Whether you’re upgrading from your dorm to your first apartment, moving in with friends, or striking out on your own, finding the best time of year to rent can be tricky. The truth is, there’s no one “best time” to start your apartment hunt. It all depends on your priorities. If you want to save money or have a broader range of apartments to choose from, you might prefer to start your search at a specific time of year.

What time of year should you start your apartment search?

Ultimately, the best time for your apartment search may be dictated by your current living situation, your occupation or school semester, and whether you value options or rental rates more.

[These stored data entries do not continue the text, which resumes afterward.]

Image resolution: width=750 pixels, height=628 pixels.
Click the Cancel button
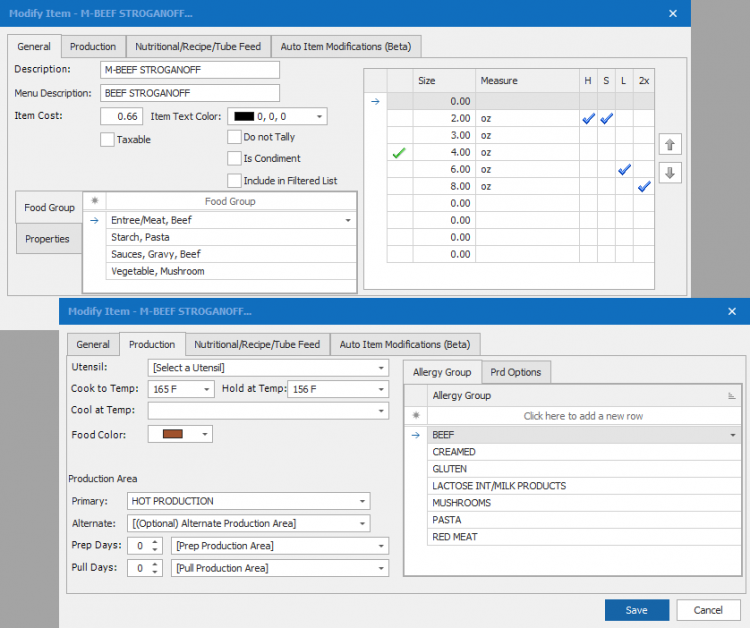[708, 610]
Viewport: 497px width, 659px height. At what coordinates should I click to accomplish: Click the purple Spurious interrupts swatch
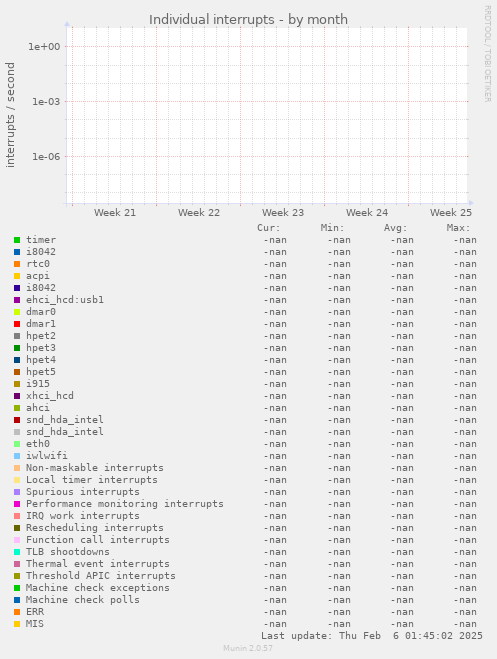click(x=17, y=492)
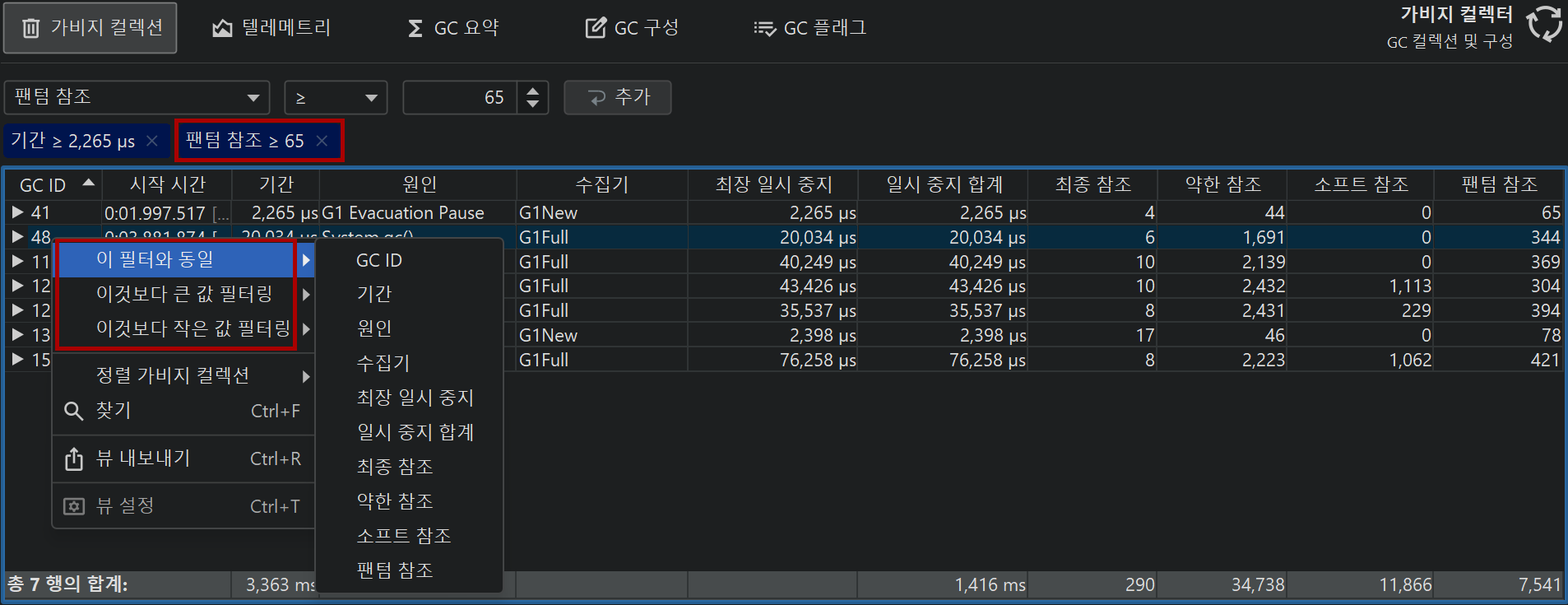Screen dimensions: 1568x605
Task: Increment the filter value stepper up
Action: point(533,91)
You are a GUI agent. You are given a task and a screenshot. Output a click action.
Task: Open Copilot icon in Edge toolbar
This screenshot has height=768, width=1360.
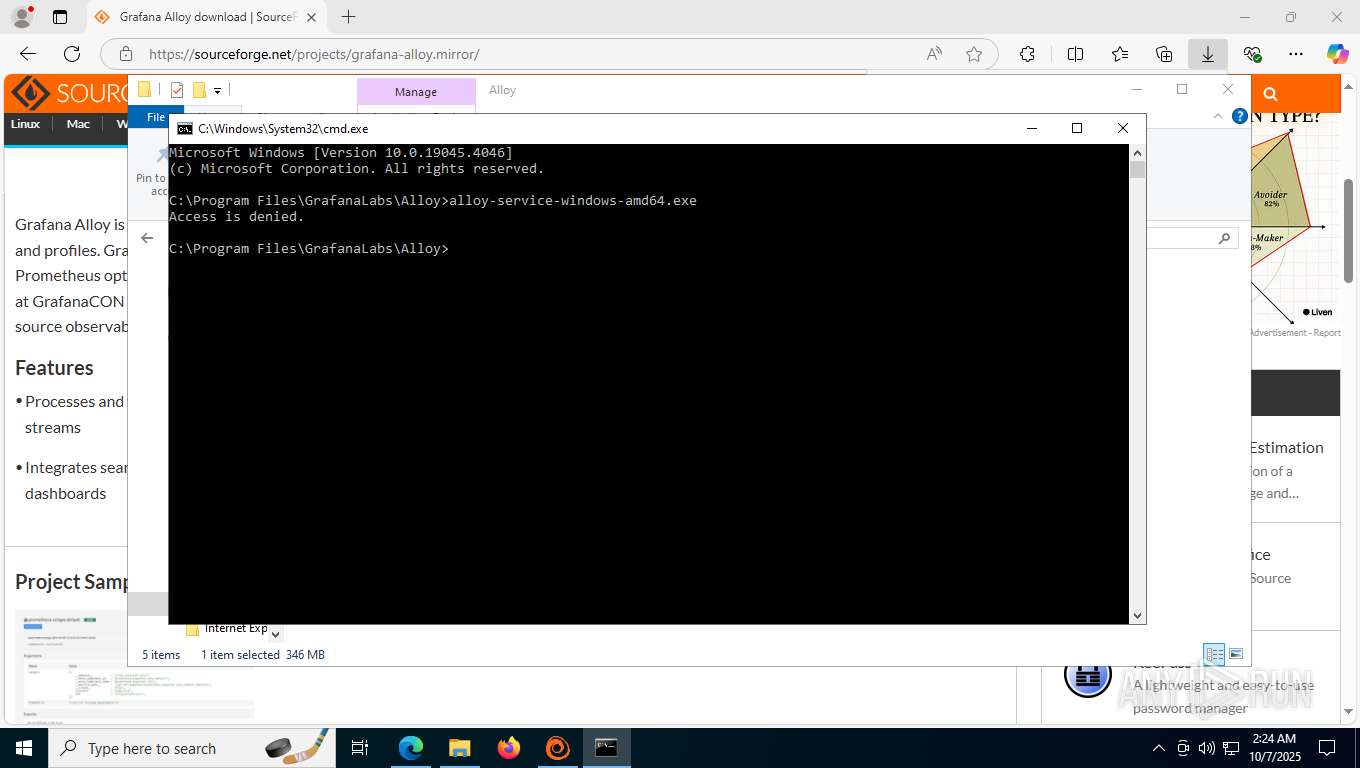point(1337,54)
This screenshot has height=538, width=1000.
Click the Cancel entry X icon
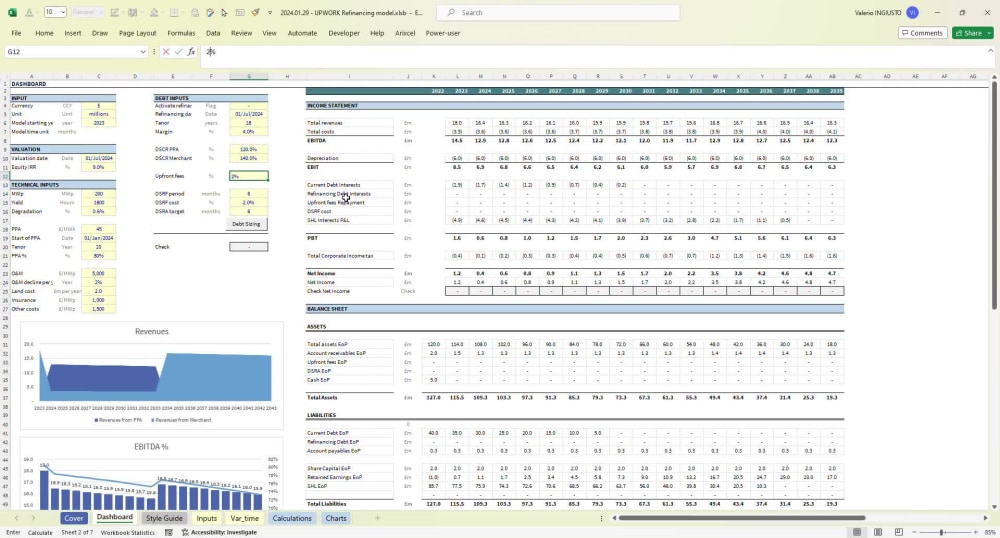[166, 51]
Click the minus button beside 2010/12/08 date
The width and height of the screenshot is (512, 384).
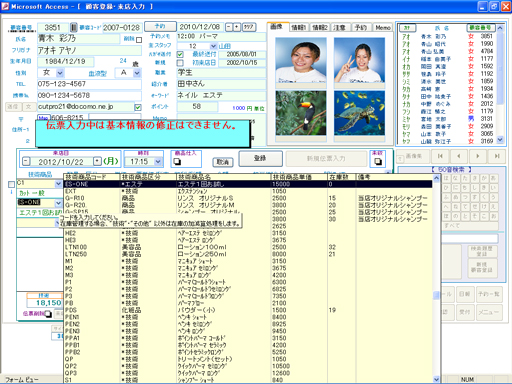[x=229, y=27]
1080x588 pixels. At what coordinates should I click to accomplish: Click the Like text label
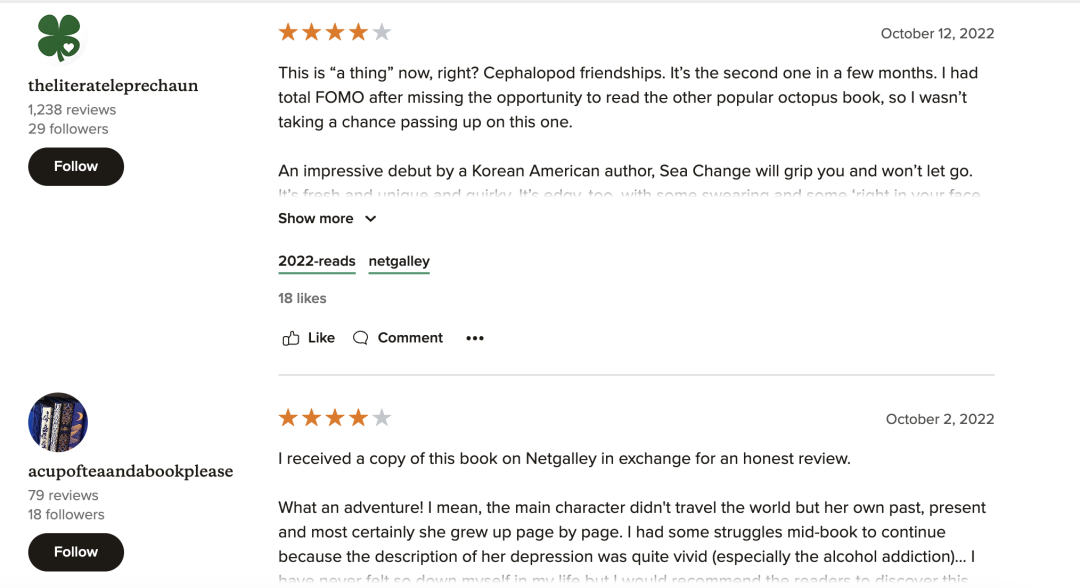[x=322, y=338]
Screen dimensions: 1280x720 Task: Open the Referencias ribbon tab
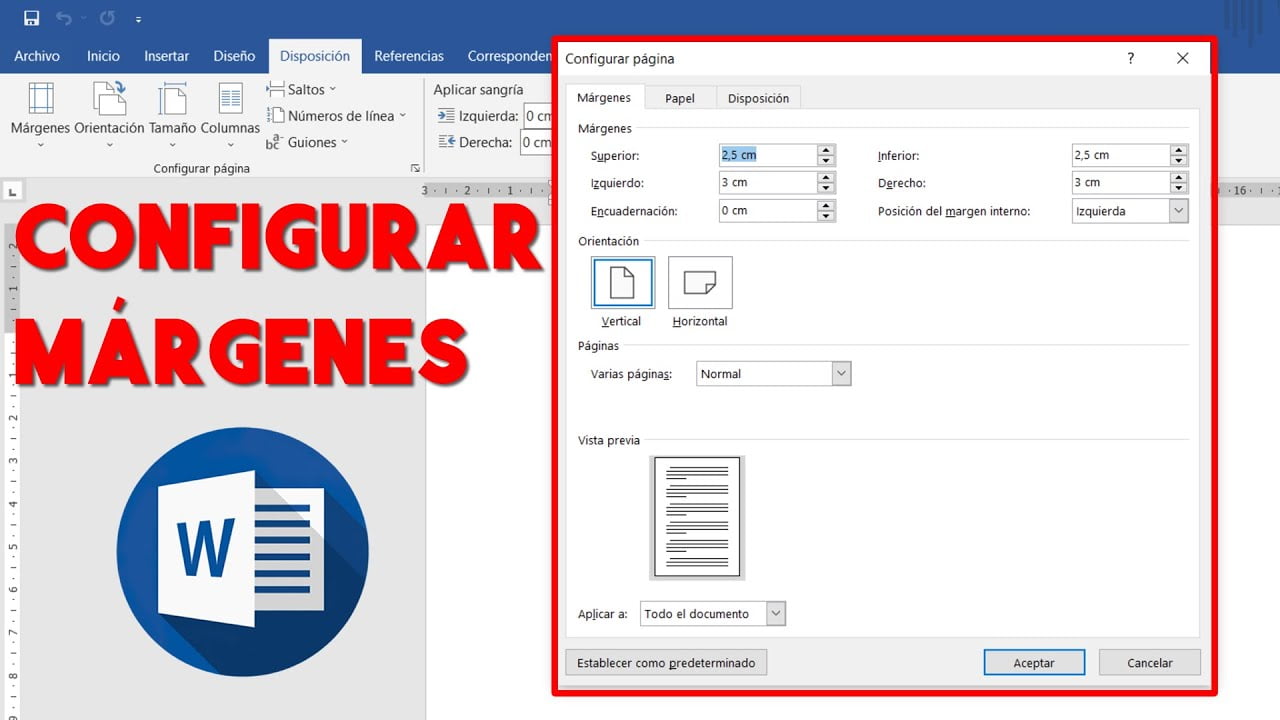[x=409, y=56]
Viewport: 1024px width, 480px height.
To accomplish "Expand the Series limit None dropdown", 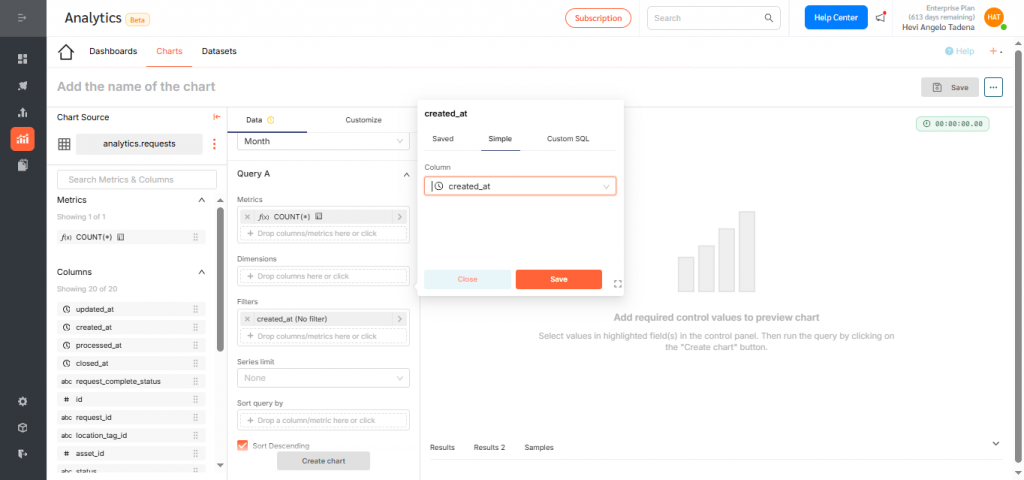I will (x=323, y=378).
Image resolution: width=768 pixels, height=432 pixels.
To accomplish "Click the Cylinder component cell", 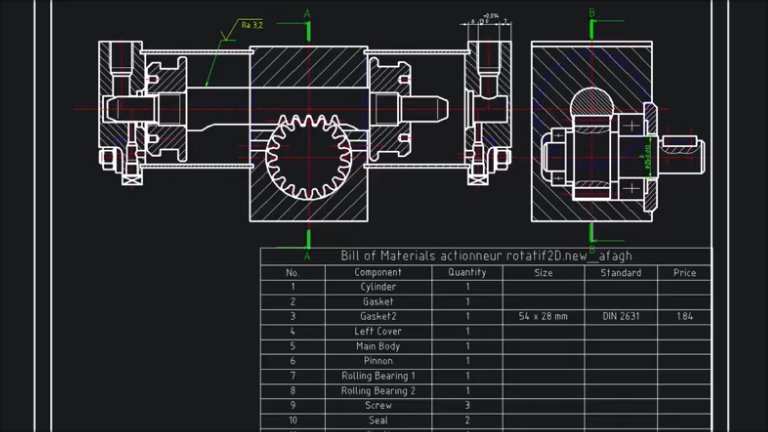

If you can wait until the off-season in your city to begin your search, then you are in luck! If not, you might have to be more aggressive when apartment hunting.

Image of renters with boxing boxes outside their car.

You’ll find more apartment options during the summer

More Americans move in this peak season between May and September than any other time of year, for various reasons. In busy college towns and major cities, such as New York, Boston, or San Francisco, college students tend to have seasonal leases that expire at the end of the school year, typically in May or June. Additionally, parents of students may time their moves to better accommodate their child’s schedule, and will vacate their current apartment while everyone is out of school. All of this movement will leave a ton of available options for you to consider.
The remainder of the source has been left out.